▶ GIVEN INFORMATION:
:::::

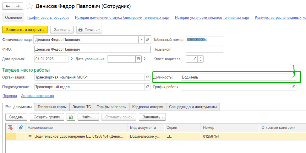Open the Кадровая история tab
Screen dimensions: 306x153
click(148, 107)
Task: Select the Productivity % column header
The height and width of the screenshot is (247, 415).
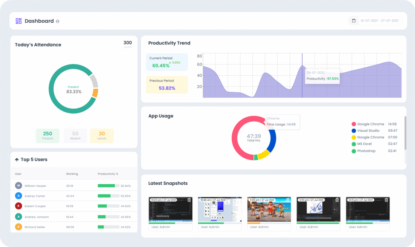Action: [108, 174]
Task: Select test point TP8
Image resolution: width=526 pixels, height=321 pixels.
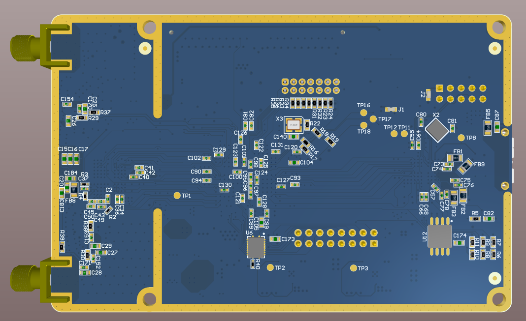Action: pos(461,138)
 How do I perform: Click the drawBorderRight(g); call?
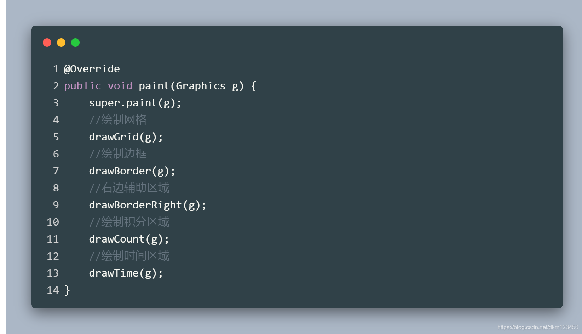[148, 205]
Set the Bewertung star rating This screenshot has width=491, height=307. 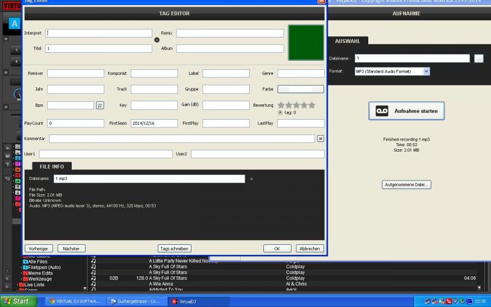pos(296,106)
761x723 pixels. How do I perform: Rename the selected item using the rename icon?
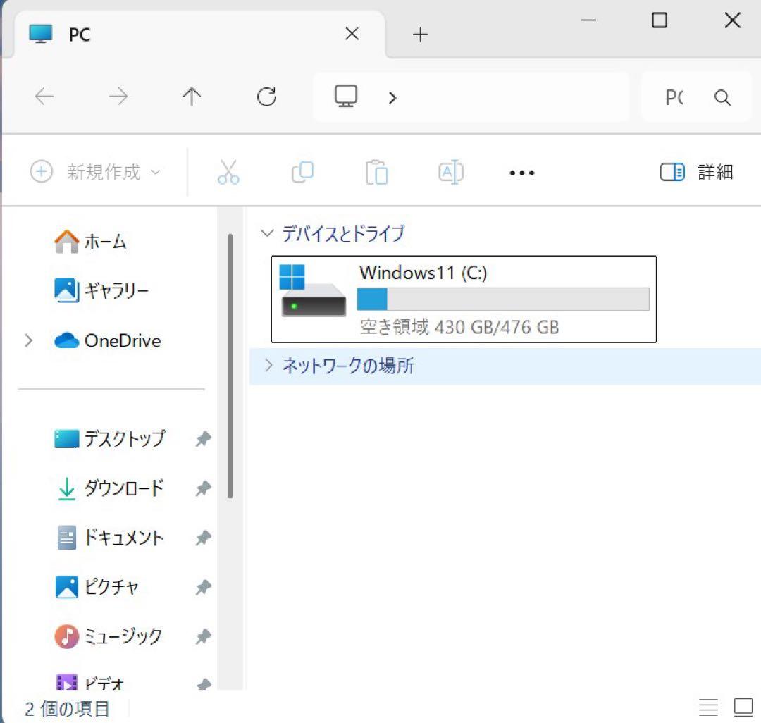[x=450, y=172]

:::::

▶ GIVEN PROBLEM: Repeat the data word for word, from the line containing "761x723 pixels. How" through the end of the data, including both ends. Leave the pictures out.

▶ REPLY TO THE TASK:
761x723 pixels. How do I perform: Rename the selected item using the rename icon?
[x=450, y=172]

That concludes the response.